In the fight against al-Qaida, Pakistan's sovereignty has trumped America's desire to rout the terrorists. The U.S. pursuit of Osama bin Laden and his supporters along the Pakistan-Afghanistan border has been compromised by the departure of President Pervez Musharraf, a loyal if ineffective ally. The Bush administration hasn't smashed the terrorist network operating in that mountainous region, despite hundreds of millions of dollars in aid to Islamabad. And there's little to suggest that Pakistan's new president will significantly help the U.S. cause.
During his swearing-in last week, President Asif Ali Zardari pledged to fight terrorism and posed with Afghan President Hamid Karzai in a show of mutual support. To make good on that pledge, Mr. Zardari must take on tribal leaders who have provided a haven for Taliban fighters. Will he? Pakistan's army chief, Ashfaq Kayani, has said he won't stand for U.S. troops operating on their own inside Pakistan, a reaction in part to a recent cross-border raid by American special forces. That raid was evidence of the Bush administration's frustration with Pakistan and its refusal to aggressively pursue Taliban supporters.
On the seventh anniversary of the 9/11 attacks on New York and Washington, experts warned that the threat from al-Qaida remains grave, though the movement has suffered setbacks. With attacks on U.S. and coalition forces increasing in Afghanistan, more American troops are headed there. But without the support of the Pakistan government, the U.S. military may make little headway in defeating Afghan insurgents and securing the country.
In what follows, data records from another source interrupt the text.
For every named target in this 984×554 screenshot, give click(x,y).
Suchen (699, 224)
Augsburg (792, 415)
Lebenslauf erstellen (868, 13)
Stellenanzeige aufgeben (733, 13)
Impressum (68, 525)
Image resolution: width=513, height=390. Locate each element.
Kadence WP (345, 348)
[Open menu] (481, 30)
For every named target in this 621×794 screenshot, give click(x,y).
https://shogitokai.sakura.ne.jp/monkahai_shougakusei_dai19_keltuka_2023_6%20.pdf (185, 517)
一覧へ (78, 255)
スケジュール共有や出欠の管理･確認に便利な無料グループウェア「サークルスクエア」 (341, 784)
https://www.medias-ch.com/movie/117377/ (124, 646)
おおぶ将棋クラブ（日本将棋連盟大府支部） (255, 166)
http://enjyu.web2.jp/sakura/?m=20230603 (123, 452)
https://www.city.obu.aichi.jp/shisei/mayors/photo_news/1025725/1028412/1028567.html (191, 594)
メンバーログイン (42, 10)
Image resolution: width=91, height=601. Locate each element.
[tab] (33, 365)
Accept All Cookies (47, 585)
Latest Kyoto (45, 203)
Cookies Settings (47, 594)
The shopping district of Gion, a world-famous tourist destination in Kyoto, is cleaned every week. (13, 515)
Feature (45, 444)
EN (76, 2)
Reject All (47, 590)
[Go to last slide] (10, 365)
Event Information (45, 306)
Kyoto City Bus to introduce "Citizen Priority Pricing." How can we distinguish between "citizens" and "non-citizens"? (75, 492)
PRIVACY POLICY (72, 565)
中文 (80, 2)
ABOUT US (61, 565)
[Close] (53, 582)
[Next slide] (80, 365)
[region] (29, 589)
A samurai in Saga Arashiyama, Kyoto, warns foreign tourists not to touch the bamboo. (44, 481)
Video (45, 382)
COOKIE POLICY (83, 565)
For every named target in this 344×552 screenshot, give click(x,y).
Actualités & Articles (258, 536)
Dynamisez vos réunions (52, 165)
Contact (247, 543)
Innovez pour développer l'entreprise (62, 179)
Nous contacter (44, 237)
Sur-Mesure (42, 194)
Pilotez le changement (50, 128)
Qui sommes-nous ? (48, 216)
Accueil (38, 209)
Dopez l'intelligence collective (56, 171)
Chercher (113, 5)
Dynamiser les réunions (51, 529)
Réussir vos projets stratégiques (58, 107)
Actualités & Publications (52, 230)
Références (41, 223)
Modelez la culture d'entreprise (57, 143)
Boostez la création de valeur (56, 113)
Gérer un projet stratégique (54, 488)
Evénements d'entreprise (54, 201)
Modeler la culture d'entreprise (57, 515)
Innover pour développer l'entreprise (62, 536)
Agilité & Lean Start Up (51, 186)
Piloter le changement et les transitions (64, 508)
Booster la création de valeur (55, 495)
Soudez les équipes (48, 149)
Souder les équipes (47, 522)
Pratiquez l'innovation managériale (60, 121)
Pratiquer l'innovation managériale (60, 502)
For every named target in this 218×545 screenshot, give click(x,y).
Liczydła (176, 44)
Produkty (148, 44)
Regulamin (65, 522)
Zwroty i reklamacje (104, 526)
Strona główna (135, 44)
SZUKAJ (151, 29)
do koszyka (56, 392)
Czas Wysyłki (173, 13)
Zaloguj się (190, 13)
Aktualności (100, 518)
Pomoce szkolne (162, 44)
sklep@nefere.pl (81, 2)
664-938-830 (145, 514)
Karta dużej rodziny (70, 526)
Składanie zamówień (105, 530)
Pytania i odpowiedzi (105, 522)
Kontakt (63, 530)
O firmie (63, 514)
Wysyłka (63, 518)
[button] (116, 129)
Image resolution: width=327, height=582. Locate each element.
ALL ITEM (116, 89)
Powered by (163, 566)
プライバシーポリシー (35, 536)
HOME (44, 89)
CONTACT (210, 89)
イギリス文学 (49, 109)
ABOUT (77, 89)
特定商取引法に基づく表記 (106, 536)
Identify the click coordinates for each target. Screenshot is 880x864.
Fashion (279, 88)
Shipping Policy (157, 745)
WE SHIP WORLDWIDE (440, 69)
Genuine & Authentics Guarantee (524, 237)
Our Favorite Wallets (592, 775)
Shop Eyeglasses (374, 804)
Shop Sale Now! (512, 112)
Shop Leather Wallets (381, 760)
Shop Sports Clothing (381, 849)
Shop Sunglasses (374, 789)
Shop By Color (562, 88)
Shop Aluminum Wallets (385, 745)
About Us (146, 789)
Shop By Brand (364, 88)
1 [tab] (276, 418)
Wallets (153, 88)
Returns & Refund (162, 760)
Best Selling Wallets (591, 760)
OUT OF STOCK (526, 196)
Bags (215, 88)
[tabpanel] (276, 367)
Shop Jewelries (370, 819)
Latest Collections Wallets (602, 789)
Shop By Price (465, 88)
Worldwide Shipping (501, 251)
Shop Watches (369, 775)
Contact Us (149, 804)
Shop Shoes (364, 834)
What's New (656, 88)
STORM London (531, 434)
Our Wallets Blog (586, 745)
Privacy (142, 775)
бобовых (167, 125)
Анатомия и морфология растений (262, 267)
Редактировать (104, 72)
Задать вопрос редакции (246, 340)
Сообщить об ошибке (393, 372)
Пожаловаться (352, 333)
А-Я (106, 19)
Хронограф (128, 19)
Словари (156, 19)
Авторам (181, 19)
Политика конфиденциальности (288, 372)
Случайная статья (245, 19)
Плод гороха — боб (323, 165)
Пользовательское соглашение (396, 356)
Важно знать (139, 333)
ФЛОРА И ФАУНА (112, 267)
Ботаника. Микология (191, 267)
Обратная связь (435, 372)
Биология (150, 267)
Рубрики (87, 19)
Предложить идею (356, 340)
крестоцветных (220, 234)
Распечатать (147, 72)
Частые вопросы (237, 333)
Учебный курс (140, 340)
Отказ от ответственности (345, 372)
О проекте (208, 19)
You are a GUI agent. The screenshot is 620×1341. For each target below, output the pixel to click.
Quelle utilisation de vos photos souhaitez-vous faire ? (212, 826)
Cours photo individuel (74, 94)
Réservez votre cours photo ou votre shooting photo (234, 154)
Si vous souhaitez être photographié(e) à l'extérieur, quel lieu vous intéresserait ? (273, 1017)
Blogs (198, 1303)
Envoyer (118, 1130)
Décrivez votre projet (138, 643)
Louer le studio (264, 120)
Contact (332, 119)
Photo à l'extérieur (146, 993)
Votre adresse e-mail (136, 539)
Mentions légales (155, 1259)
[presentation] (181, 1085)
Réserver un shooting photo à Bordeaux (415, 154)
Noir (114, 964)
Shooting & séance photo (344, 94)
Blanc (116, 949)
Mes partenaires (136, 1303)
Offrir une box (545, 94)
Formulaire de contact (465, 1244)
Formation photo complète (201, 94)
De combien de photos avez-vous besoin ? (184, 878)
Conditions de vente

Neither Sen. John McCain nor Sen. Barack Obama has laid out a clear plan to deal with Pakistan, whose intelligence services protected bin Laden for years as a way of maintaining influence in Afghanistan. America's top military leaders have been ordered to come up with a new strategy for the border region. Unless Pakistan is willing to devote a contingent of its military and intelligence forces to the fight, the next administration should slash the hundreds of millions in military aid going its way.